This year's Los Angeles Auto Show was a comparatively light one in terms of truck and SUV introductions. The big reveals of note were the 2015 Porsche Macan, the 2015 Chevrolet Colorado, the Ford Edge "Concept," and although previously debuted, the first major public reveal of the 2015 Lincoln MKC crossover. Other than the Hyundai Tucson Fuel Cell, there were relatively few major truck and SUV reveals. The Ram 1500 EcoDiesel was on display, as was GM's full lineup of 2014 trucks.
Ironically, even though no EPA figures for any of the debuts accompanied their reveal, it was clear from the underlying subtext that efficiency was the name of the game for trucks and SUVs this year. Even for vehicles with as deliberate a performance orientation as the Porsche Macan, features such as driveline "coasting" and auto stop-start showed that economy was always a consideration.
The show also saw the entry of one of the last holdouts among luxury nameplates into the SUV game, in the form of the Jaguar C-X17 Concept crossover. Jaguar still insists on calling it a "concept," but make no mistake, the global market for premium crossovers continues to grow by leaps and bounds every year, and shows no signs of slowing down. Jaguar had virtually no choice but to have an entry in the segment. Expect a production version of the C-X17 in showrooms in around 2016. Here are some of our first-hand impressions of the vehicles at the 2013 Los Angeles Auto Show
2015 Chevrolet Colorado
The 2015 Chevrolet Colorado seemed to attract a lot of interest from auto journalists, as well as competitors. We use the term "competitor" in a broad sense, since the only real competition the Colorado will face when it hits the market in late summer or early fall of 2014 is the Toyota Tacoma and Nissan Frontier. Domestic rivals expressed admiration and wished for success for the new model, but came short of committing to bringing over a smaller truck of their own.

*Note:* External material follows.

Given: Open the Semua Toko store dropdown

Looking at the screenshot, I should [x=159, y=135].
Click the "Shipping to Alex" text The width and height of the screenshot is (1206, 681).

The new Colorado is clearly a much more modern truck than the Tacoma or Frontier, and will likely have as much as a 20-percent advantage in highway fuel economy, and that's not even taking into account the 2.8-liter Duramax turbodiesel I-4 coming for the 2016 model year, which we project may achieve 30 mpg highway with two-wheel-drive.
Fit, finish and materials on the display truck seemed to be much better than the Tacoma or Frontier, but one or both of those trucks may get a total redesign shortly after the new Colorado hits showrooms. Will GM have raised the bar enough to stay a step ahead? Check back this time next year.
Ford Edge Concept
As we said in our First Look, the Edge "Concept" is more Edge than concept. Aside from the door handles, some details and interior trim, you're essentially looking at the next-generation Edge. Although instantly recognizable as the successor to Ford's popular two-row midsize crossover, the concept incorporates a great deal of Ford's global Kinetic design language to bring it more in line with the rest of the brand's portfolio.
The current Edge has only one EcoBoost engine offering in the form of the 2.0-liter I-4, but EcoBoost was mentioned again at the concept's reveal, suggesting the next generation could have more than one turbocharged engine, and possibly EcoBoost engines across-the-board. Our prediction for engine offerings is the current 2.0, possibly tuned for greater power and more economy, and possibly a version of the Lincoln MKC's 2.3-liter EcoBoost.
The question of whether the next Edge will have a V-6 option at all is a legitimate one. If anything, we may get a downsized V-6 from Ford's new "Nano" engine family between 2.7 and 2.9 liters. Look for the full production version of the new Edge around this time next year.
Hyundai Tucson Fuel Cell
The Tucson Fuel Cell may not look like anything special from the outside, but it houses a revolutionary powertrain. Fuel cells have been roving around manufacturer's test tracks and as prototypes for decades, but this is the first time we can remember when more than one manufacturer seems to be making a concerted effort to bring one to market. And we're not just talking about the Honda FCX, which was claimed to be a "production" model, but was offered on a lease-only basis to hand-picked customers.
Annual production of 1000 units by 2015 may not sound like mass-production to many, but for fuel cells, that's a major milestone. Some believe hydrogen fuel cells may eventually leapfrog pure electrics, but the long-promised "hydrogen highway" is still in its earliest stages in progressive California, and nearly non-existent almost anywhere else in the U.S., although some European nations are making a concerted effort to build out a viable hydrogen fueling infrastructure.